## BEGIN Data records

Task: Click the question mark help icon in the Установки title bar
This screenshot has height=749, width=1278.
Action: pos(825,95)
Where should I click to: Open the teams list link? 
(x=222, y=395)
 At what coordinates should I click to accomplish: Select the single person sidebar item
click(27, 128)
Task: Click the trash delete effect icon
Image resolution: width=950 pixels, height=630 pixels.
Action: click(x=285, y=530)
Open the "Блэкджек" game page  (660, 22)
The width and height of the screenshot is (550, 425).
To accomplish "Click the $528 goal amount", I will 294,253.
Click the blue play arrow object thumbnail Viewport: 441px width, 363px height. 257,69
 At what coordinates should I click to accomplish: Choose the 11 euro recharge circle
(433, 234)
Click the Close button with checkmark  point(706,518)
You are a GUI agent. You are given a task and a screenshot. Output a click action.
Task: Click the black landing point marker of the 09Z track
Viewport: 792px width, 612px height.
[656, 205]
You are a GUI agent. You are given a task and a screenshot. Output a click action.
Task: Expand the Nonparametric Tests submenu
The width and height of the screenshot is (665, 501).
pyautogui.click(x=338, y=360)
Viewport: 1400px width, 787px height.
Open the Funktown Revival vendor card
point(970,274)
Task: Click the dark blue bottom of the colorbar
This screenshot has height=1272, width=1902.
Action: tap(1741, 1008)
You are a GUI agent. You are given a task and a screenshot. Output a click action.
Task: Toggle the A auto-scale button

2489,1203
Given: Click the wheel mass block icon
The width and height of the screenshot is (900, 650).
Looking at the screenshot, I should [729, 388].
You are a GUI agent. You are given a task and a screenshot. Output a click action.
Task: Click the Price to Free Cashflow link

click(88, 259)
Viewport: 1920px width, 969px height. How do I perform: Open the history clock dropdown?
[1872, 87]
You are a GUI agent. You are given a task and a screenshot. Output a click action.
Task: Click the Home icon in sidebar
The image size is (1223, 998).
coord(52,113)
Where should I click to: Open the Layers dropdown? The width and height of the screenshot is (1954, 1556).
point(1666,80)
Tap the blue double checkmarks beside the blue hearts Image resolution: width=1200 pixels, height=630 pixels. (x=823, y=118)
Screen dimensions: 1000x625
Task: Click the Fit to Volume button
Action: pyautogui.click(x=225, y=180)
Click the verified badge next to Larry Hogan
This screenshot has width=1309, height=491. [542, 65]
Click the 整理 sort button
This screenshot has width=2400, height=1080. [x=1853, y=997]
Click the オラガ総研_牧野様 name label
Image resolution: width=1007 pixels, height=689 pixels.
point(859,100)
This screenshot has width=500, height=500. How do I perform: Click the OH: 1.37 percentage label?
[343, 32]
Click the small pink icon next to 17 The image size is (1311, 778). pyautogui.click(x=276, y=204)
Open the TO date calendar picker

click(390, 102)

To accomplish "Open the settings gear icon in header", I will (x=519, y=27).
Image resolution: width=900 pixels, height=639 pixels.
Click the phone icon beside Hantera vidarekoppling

## END Data records

= Your task =
Arrange every line of the listing above as a numbered list, omitting the blank lines.

= Exercise solution =
1. Task: Click the question mark help icon in the Установки title bar
2. This screenshot has height=749, width=1278.
3. Action: pos(825,95)
4. Where should I click to: Open the teams list link? 
5. (x=222, y=395)
6.  At what coordinates should I click to accomplish: Select the single person sidebar item
7. click(27, 128)
8. Task: Click the trash delete effect icon
9. Image resolution: width=950 pixels, height=630 pixels.
10. Action: click(x=285, y=530)
11. Open the "Блэкджек" game page  (660, 22)
12. The width and height of the screenshot is (550, 425).
13. To accomplish "Click the $528 goal amount", I will 294,253.
14. Click the blue play arrow object thumbnail Viewport: 441px width, 363px height. 257,69
15.  At what coordinates should I click to accomplish: Choose the 11 euro recharge circle
16. (433, 234)
17. Click the Close button with checkmark  point(706,518)
18. You are a GUI agent. You are given a task and a screenshot. Output a click action.
19. Task: Click the black landing point marker of the 09Z track
20. Viewport: 792px width, 612px height.
21. [656, 205]
22. You are a GUI agent. You are given a task and a screenshot. Output a click action.
23. Task: Expand the Nonparametric Tests submenu
24. The width and height of the screenshot is (665, 501).
25. pyautogui.click(x=338, y=360)
26. Viewport: 1400px width, 787px height.
27. Open the Funktown Revival vendor card
28. point(970,274)
29. Task: Click the dark blue bottom of the colorbar
30. This screenshot has height=1272, width=1902.
31. Action: tap(1741, 1008)
32. You are a GUI agent. You are given a task and a screenshot. Output a click action.
33. Task: Toggle the A auto-scale button
34. 2489,1203
35. Given: Click the wheel mass block icon
36. The width and height of the screenshot is (900, 650).
37. Looking at the screenshot, I should [729, 388].
38. You are a GUI agent. You are given a task and a screenshot. Output a click action.
39. Task: Click the Price to Free Cashflow link
40. click(88, 259)
41. Viewport: 1920px width, 969px height. How do I perform: Open the history clock dropdown?
42. [1872, 87]
43. You are a GUI agent. You are given a task and a screenshot. Output a click action.
44. Task: Click the Home icon in sidebar
45. The image size is (1223, 998).
46. coord(52,113)
47. Where should I click to: Open the Layers dropdown? The width and height of the screenshot is (1954, 1556).
48. point(1666,80)
49. Tap the blue double checkmarks beside the blue hearts Image resolution: width=1200 pixels, height=630 pixels. (x=823, y=118)
50. Screen dimensions: 1000x625
51. Task: Click the Fit to Volume button
52. Action: pyautogui.click(x=225, y=180)
53. Click the verified badge next to Larry Hogan
54. This screenshot has width=1309, height=491. [542, 65]
55. Click the 整理 sort button
56. This screenshot has width=2400, height=1080. [x=1853, y=997]
57. Click the オラガ総研_牧野様 name label
58. Image resolution: width=1007 pixels, height=689 pixels.
59. point(859,100)
60. This screenshot has width=500, height=500. How do I perform: Click the OH: 1.37 percentage label?
61. [343, 32]
62. Click the small pink icon next to 17 The image size is (1311, 778). pyautogui.click(x=276, y=204)
63. Open the TO date calendar picker
64. click(390, 102)
65. To accomplish "Open the settings gear icon in header", I will (x=519, y=27).
66. Image resolution: width=900 pixels, height=639 pixels.
67. Click the phone icon beside Hantera vidarekoppling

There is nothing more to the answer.